- **Set exercise**: Pull out every line of the records below that contains the word "This", and copy each one in full.

(Text and item location entries)
────────────────────────────────────────
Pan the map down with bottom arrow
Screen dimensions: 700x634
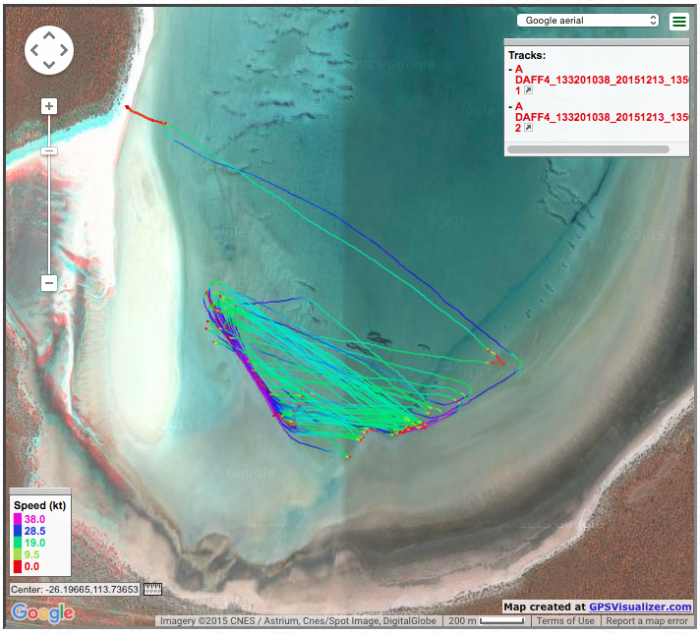[49, 65]
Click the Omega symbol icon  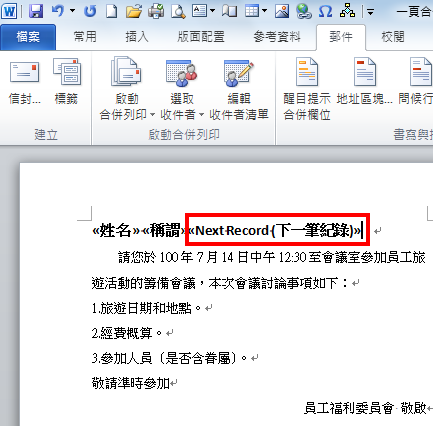click(x=325, y=11)
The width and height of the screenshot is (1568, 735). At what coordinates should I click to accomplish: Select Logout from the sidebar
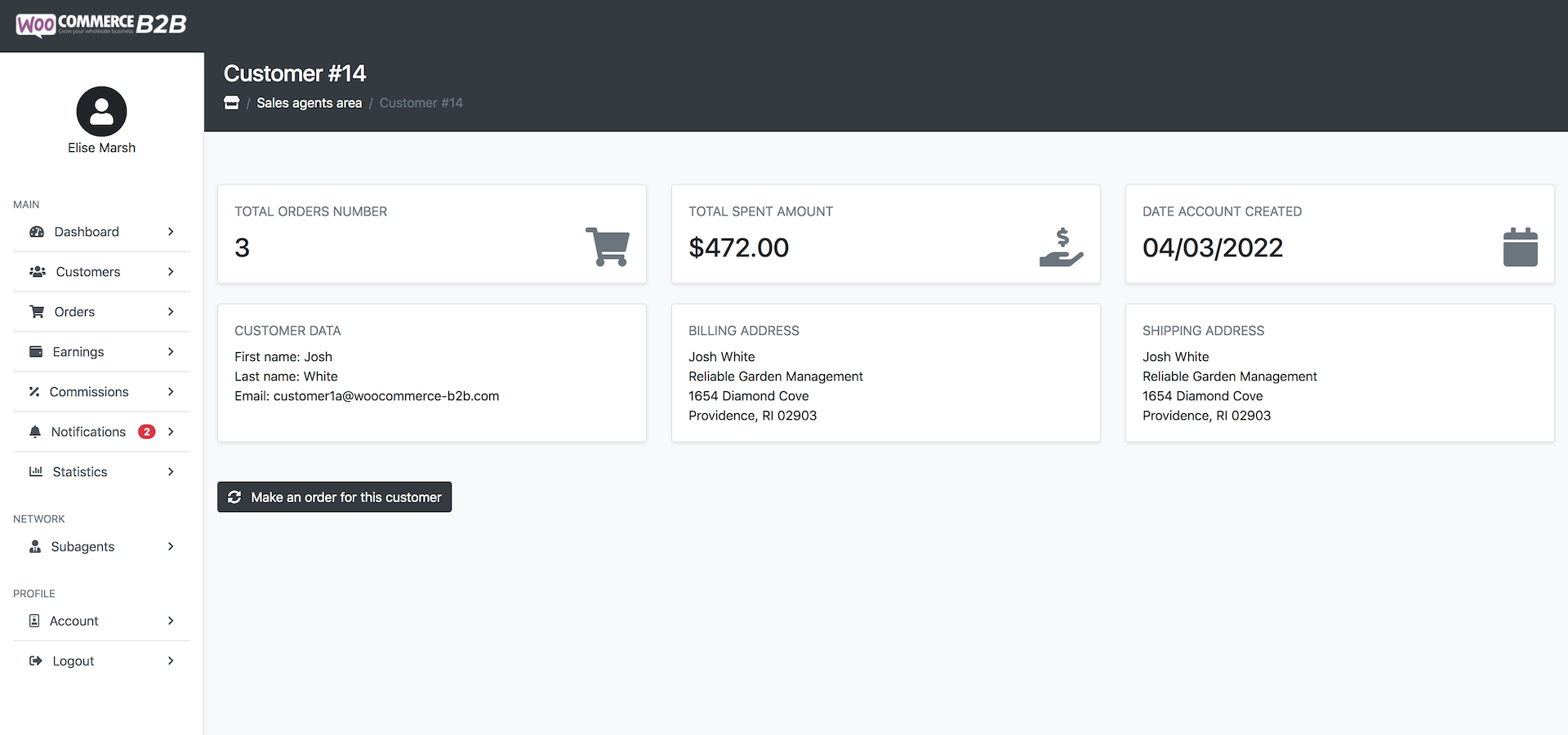(x=74, y=662)
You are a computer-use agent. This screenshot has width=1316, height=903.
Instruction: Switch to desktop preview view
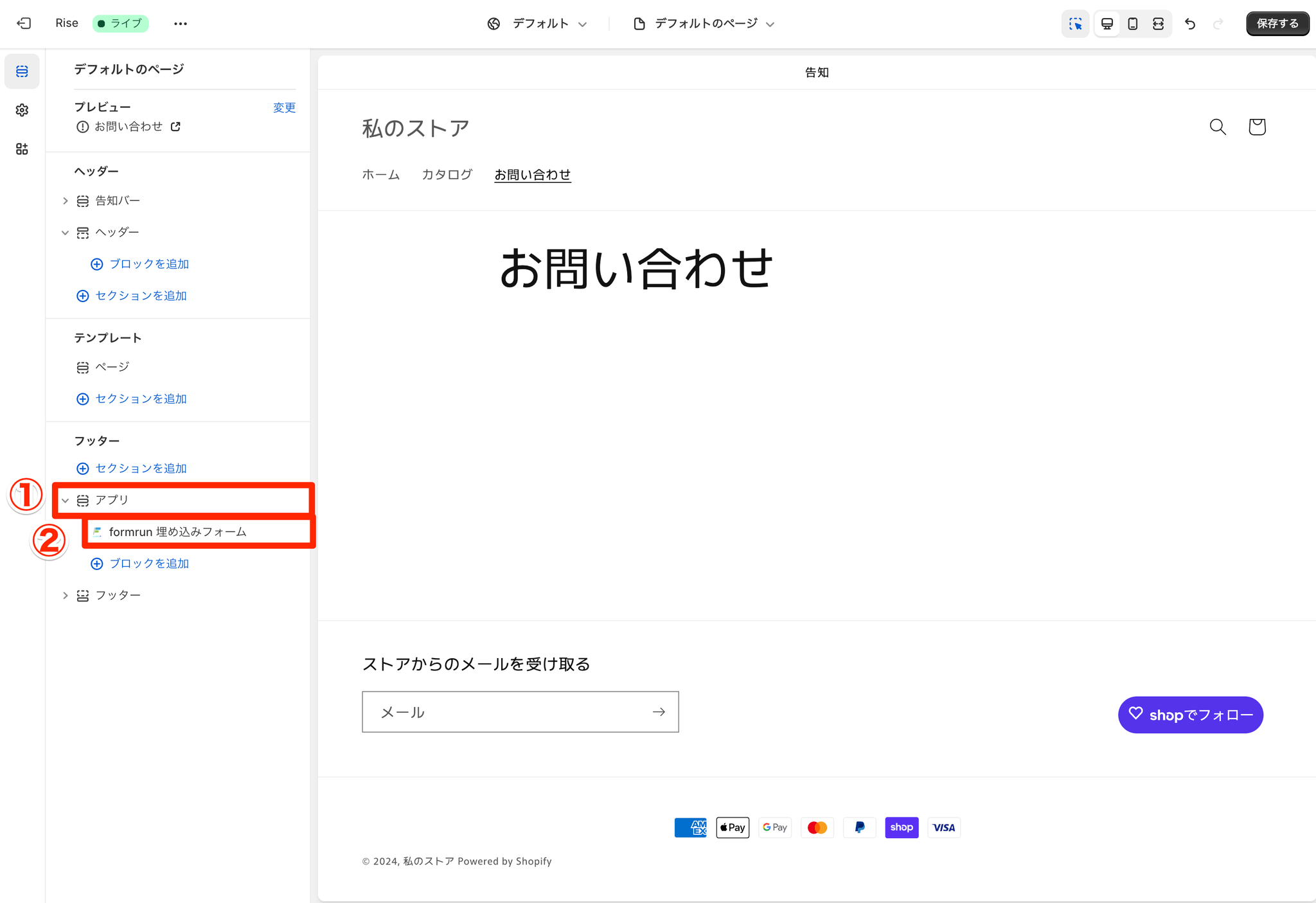(x=1107, y=24)
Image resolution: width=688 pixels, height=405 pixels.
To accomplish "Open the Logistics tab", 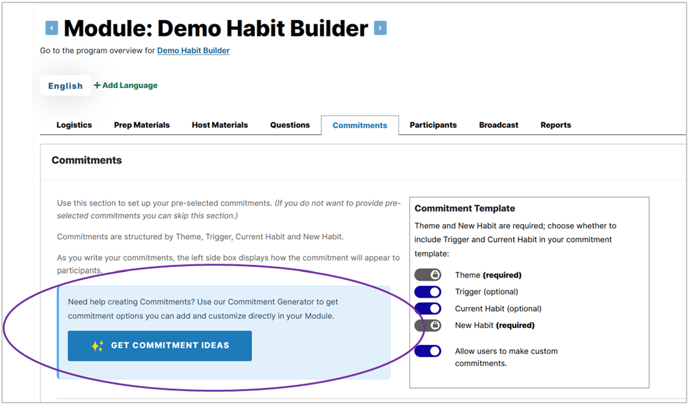I will click(x=74, y=125).
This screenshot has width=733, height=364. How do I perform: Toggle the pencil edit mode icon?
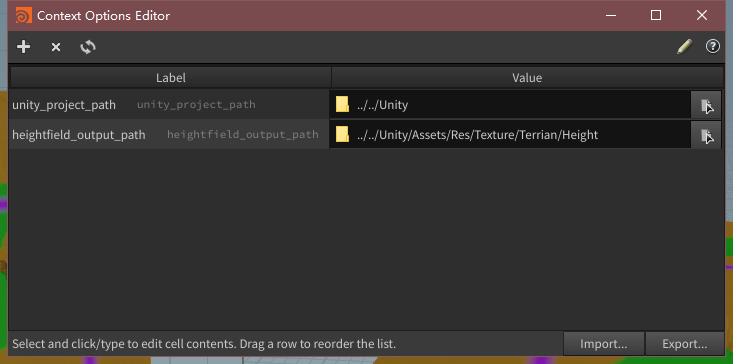pos(684,47)
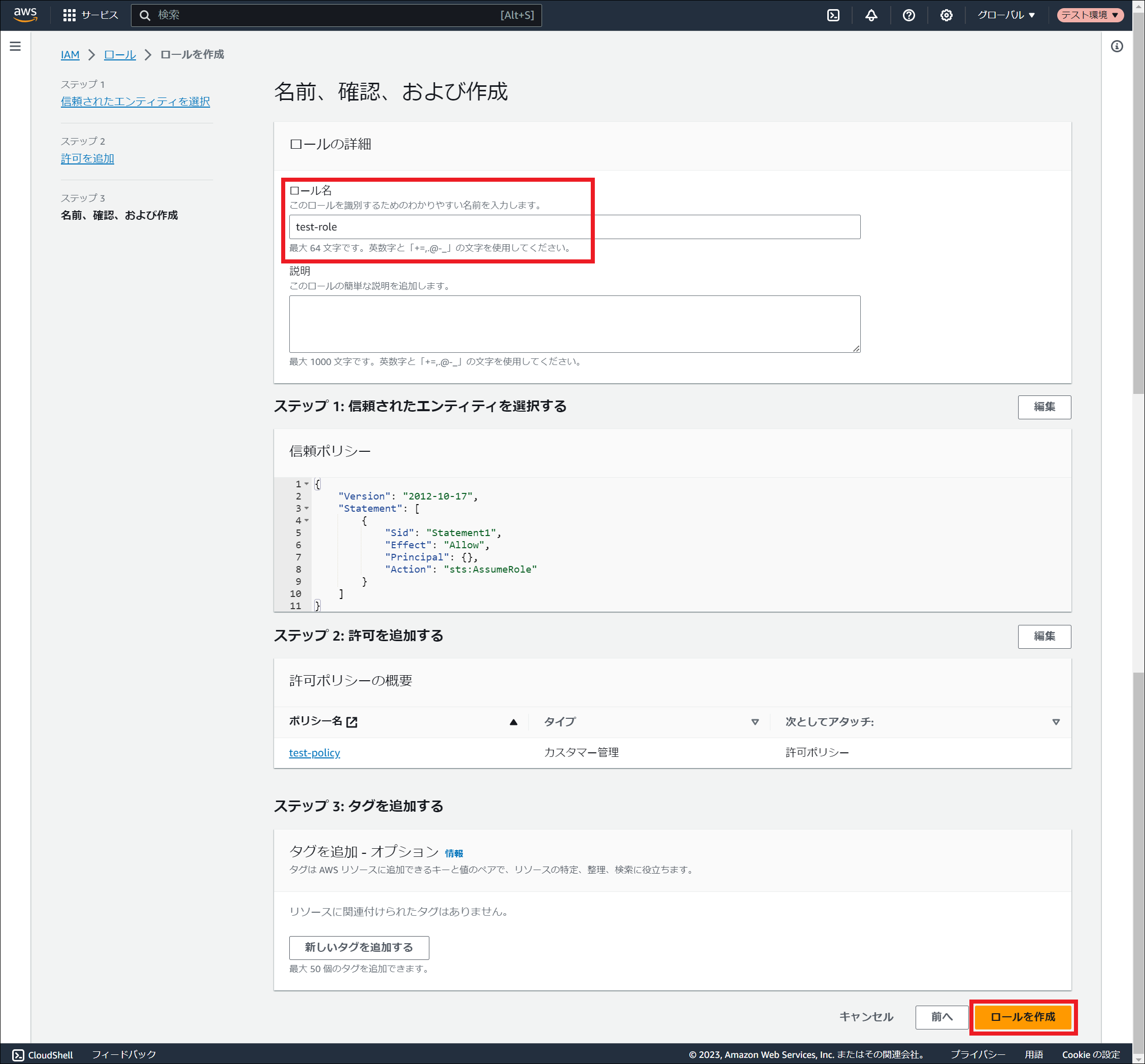Screen dimensions: 1145x1064
Task: Click the ロールを作成 button
Action: coord(1022,1017)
────────────────────────────────────────
- **Exercise response**:
You are a computer-use agent. This screenshot has width=1316, height=903.
This screenshot has width=733, height=364. How do I perform: Toggle the pencil edit mode icon?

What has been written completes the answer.